* BEGIN EXCERPTED PASSAGE *

- Map of the National Highway in red

Route information
- Length: 87 km (54 mi)

Major junctions
- From: Thirthahalli
- To: Udupi

Location
- Country: India
- Primary destinations: Agumbe – Hebri

Highway system
- Roads in India; Expressways; National; State; Asian;
| ← NH 169 |  | → NH 66 |

= National Highway 169A (India) =

National highway in India

National Highway 169A (NH 169A) is a National Highway in India, which comes under Ministry of Road Transport & Highways, Government of India. The highway starts from Malpe harbour in Udupi and ends at Thirthahalli. Its old name was NH 766E.

Though classified as national highway the width of this road is very less at many stretches. The stretches where road width is very less are Malpe to Karavali By-pass, Manipal to Perdoor and Someshwara to Agumbe where only mini buses and mini lorry are allowed. The NH-169A ascends Agumbe ghat section of Western ghats of India (Bharat).

* END EXCERPTED PASSAGE *
* BEGIN RECORDS PROVIDED *

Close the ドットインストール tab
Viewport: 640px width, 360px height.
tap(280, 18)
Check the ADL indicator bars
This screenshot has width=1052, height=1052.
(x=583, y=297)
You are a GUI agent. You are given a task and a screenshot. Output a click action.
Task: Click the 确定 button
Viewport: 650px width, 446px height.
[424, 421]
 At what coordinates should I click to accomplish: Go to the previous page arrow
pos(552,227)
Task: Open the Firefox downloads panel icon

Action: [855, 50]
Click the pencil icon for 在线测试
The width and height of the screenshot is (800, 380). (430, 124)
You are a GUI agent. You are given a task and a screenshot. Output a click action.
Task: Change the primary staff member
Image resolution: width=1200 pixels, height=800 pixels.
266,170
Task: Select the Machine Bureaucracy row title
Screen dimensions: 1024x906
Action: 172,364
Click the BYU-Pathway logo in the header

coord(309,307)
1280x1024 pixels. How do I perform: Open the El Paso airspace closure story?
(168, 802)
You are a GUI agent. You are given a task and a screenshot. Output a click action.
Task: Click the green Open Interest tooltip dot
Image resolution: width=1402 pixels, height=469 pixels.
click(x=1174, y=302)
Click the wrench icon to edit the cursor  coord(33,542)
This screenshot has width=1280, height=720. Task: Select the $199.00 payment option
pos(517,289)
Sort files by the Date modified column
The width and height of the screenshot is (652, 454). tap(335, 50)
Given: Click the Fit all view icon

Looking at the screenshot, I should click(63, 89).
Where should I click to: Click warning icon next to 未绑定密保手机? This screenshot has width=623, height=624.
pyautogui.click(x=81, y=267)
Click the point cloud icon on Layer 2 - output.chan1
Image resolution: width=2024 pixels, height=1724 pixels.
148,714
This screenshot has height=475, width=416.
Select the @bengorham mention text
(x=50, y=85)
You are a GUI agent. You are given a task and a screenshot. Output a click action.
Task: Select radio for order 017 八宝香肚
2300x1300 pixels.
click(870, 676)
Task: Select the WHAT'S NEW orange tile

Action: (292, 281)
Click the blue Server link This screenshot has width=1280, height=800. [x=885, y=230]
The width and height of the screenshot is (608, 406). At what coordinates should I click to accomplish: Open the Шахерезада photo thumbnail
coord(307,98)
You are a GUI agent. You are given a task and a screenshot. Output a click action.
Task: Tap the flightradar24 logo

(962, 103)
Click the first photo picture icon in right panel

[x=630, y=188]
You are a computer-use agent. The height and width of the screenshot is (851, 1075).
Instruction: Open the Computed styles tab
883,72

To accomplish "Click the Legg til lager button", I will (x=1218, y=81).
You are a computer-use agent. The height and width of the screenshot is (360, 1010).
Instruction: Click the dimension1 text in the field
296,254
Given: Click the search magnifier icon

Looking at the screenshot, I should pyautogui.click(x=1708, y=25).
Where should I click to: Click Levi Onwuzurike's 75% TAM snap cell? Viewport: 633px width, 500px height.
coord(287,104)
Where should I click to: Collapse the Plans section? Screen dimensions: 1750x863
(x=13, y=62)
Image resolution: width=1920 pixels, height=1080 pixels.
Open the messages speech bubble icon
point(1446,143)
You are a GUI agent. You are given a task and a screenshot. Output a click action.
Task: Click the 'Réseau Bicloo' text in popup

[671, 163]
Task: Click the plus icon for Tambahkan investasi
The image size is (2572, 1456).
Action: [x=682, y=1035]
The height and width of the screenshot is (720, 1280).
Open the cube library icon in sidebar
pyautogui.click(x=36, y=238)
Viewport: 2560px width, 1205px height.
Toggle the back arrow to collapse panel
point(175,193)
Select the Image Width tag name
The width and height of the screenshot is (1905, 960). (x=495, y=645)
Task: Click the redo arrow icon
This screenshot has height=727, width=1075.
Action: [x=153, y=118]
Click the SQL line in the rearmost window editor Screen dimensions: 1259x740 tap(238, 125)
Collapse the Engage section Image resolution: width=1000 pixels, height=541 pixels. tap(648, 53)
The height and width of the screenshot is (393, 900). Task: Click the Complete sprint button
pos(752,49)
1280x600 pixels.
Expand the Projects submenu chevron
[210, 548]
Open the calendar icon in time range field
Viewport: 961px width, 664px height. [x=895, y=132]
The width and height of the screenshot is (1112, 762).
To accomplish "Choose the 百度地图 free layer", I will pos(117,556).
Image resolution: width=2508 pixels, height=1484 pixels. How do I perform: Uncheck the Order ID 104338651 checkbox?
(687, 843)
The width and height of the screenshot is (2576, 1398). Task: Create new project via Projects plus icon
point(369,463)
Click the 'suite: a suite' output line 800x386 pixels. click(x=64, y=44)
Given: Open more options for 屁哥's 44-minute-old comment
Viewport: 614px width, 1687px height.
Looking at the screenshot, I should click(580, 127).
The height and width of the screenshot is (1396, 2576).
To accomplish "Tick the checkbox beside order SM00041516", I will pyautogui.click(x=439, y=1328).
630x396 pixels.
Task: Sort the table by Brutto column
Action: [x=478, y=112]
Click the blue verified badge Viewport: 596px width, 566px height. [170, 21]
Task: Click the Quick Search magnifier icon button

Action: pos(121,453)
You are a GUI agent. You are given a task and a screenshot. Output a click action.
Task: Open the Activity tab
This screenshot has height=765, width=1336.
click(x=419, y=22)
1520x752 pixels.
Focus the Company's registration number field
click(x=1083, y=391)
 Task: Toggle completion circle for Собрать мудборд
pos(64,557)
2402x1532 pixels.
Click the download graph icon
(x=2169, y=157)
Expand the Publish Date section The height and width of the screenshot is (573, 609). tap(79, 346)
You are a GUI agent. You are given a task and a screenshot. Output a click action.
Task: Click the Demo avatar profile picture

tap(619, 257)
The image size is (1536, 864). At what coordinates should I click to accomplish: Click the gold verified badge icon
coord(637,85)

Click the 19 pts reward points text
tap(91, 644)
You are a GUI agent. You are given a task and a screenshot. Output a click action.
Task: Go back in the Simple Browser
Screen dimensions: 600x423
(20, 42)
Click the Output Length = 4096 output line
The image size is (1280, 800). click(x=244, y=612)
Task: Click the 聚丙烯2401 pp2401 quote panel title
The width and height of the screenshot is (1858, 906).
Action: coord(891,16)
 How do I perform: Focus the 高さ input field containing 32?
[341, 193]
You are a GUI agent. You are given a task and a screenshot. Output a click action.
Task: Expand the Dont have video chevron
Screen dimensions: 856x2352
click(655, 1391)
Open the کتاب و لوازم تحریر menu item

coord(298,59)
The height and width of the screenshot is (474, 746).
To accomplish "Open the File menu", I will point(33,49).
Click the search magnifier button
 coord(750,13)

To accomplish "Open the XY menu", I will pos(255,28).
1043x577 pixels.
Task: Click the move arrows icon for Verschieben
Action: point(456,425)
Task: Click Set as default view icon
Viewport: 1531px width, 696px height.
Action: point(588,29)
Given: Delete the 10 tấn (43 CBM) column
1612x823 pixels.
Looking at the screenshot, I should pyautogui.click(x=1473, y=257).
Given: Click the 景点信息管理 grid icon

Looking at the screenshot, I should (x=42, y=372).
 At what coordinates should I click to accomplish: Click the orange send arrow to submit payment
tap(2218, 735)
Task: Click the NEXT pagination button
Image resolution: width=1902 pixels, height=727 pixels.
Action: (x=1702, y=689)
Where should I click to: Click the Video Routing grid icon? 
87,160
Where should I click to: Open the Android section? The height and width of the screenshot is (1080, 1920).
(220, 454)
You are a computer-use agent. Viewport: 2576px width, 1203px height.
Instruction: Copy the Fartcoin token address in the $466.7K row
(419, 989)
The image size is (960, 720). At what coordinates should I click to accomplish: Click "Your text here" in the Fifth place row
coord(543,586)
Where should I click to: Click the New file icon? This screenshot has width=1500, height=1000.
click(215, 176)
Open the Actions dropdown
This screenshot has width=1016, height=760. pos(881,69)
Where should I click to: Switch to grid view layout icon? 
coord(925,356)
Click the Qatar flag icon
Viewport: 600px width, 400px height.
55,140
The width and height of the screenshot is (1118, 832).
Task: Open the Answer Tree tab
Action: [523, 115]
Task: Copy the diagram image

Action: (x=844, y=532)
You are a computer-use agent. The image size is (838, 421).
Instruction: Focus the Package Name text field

* END RECORDS PROVIDED *

#### TO DO:
A – Answer these questions using the article on National Highway 169A.
(i) What is the length of the highway?
(ii) What was the highway's old name?
(iii) Which ghat section does the highway ascend?
B – Update the article on National Highway 169A by giving the stretch from "Though classified as" through "of India (Bharat)." with "mini buses" replaced by "small buses".

#### WRITTEN ANSWERS:
A –
(i) 87 km (54 mi)
(ii) NH 766E
(iii) The Agumbe ghat section of the Western ghats of India (Bharat)

B –
Though classified as national highway the width of this road is very less at many stretches. The stretches where road width is very less are Malpe to Karavali By-pass, Manipal to Perdoor and Someshwara to Agumbe where only small buses and mini lorry are allowed. The NH-169A ascends Agumbe ghat section of Western ghats of India (Bharat).